ACTIVITY —
Report how many lines in the data below hold "Image", with no other words.

....

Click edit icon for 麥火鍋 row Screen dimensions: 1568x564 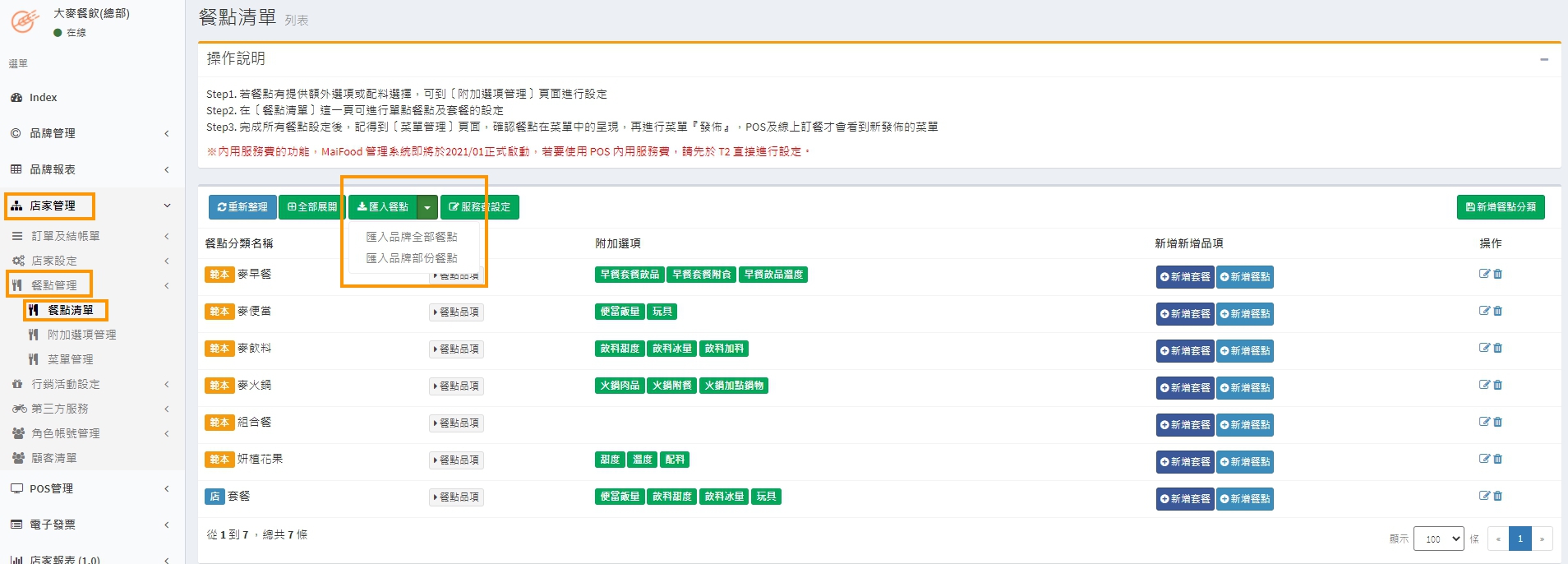click(x=1484, y=385)
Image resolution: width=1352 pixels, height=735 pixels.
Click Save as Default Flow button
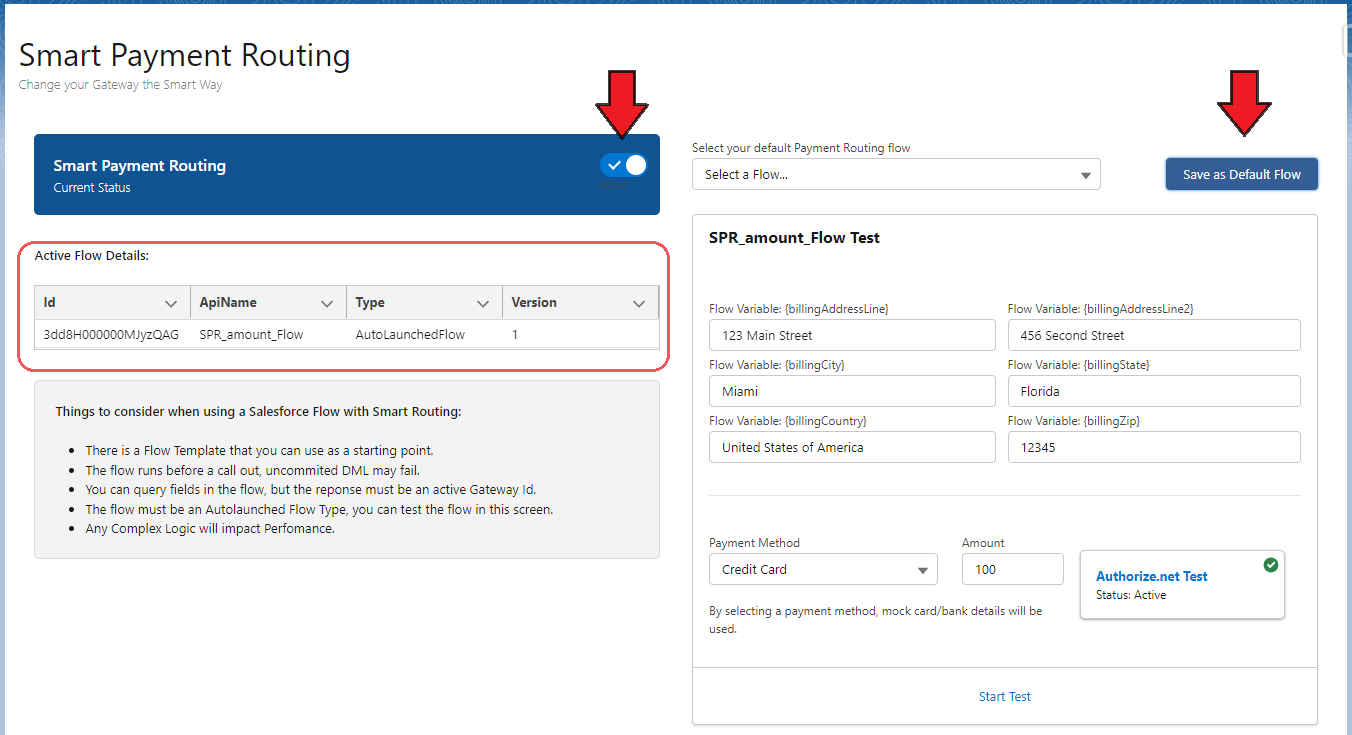(1241, 174)
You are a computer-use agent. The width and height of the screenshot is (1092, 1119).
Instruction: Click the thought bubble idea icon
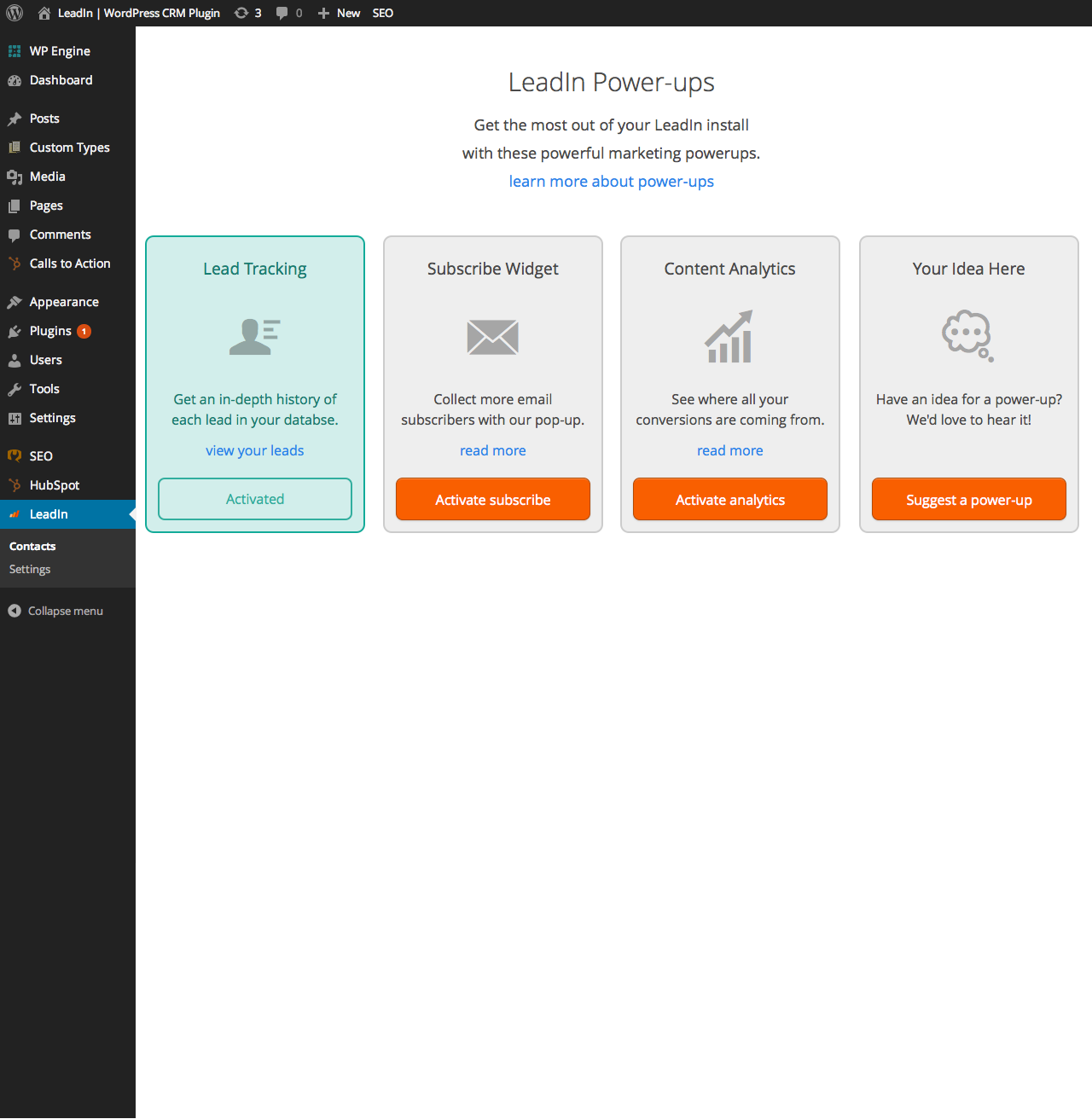(967, 336)
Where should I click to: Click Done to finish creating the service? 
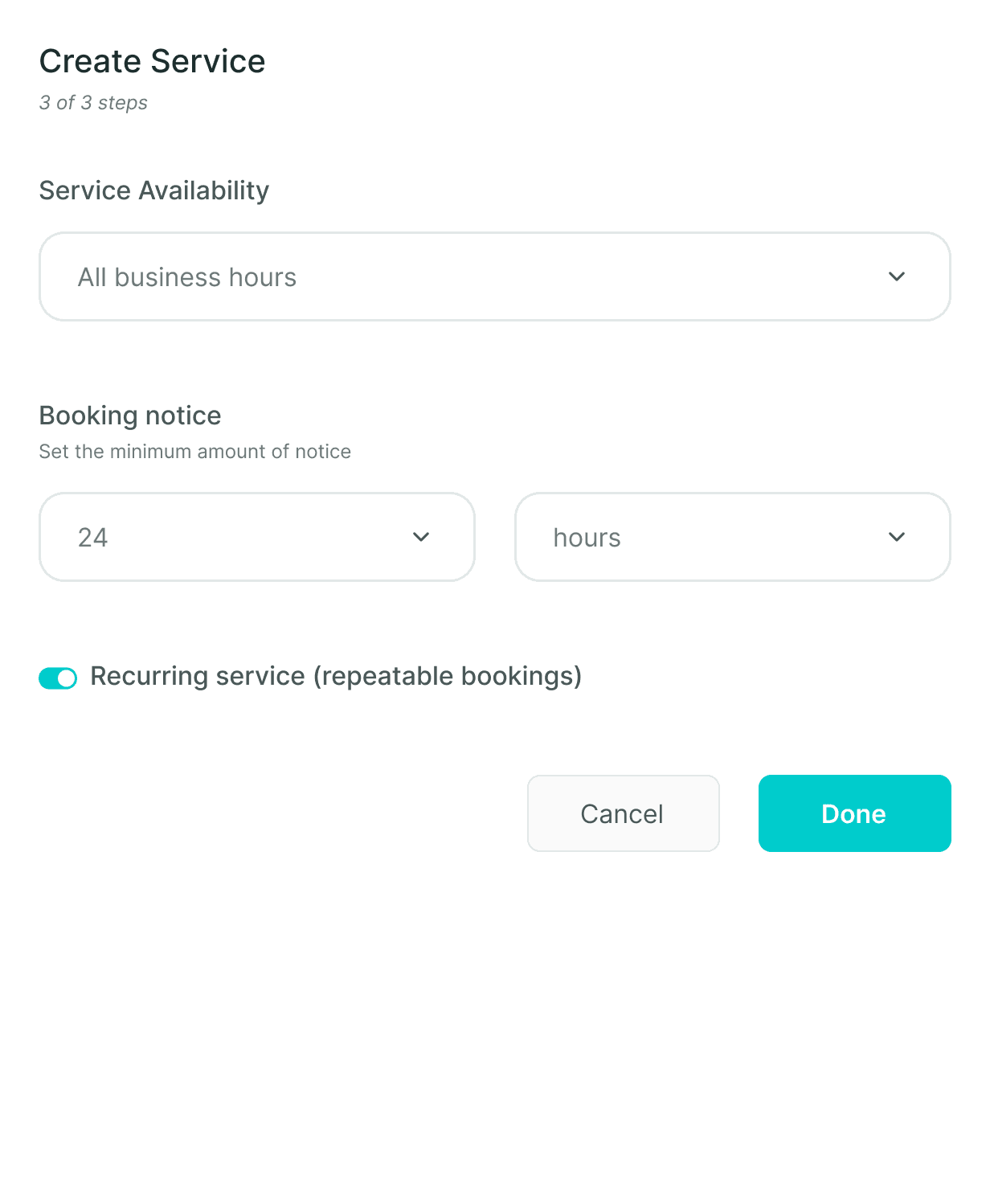pos(855,813)
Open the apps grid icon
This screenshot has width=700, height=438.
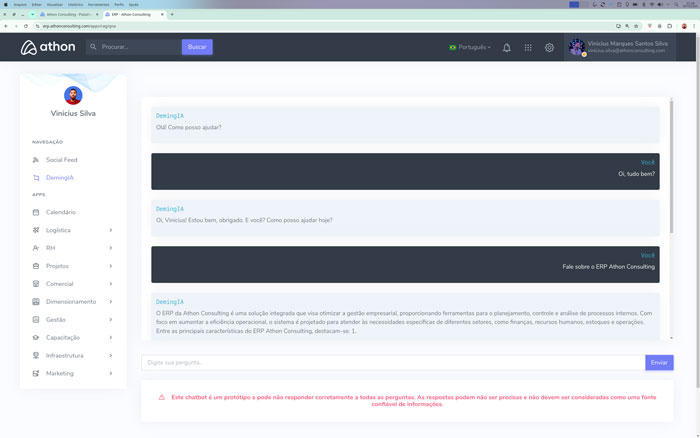528,47
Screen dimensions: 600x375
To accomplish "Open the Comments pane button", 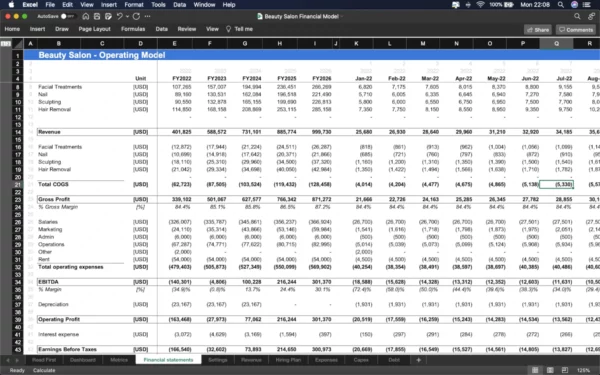I will pyautogui.click(x=576, y=29).
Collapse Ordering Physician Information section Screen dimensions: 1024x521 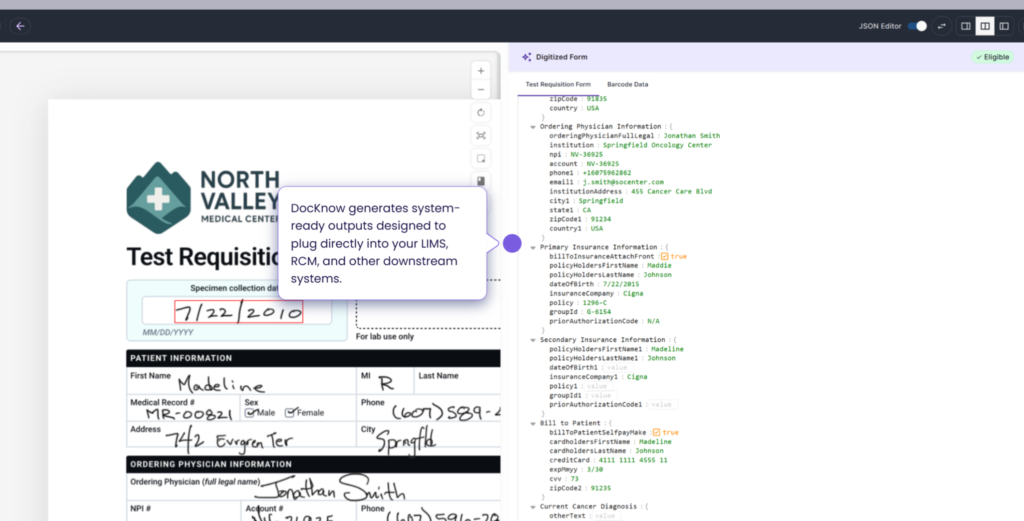coord(533,126)
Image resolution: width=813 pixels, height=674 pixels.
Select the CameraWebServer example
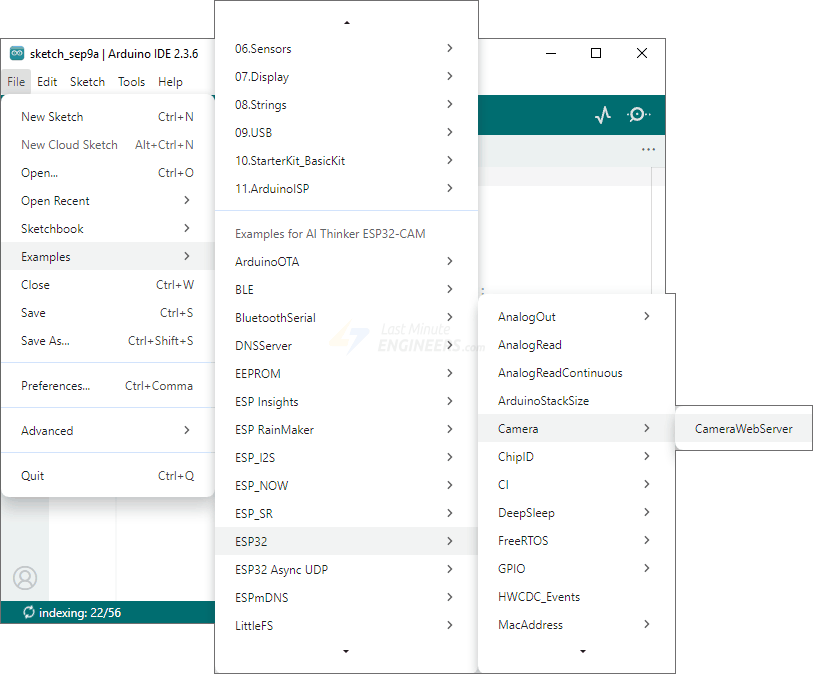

....

OUTPUT FOR THIS TASK —
2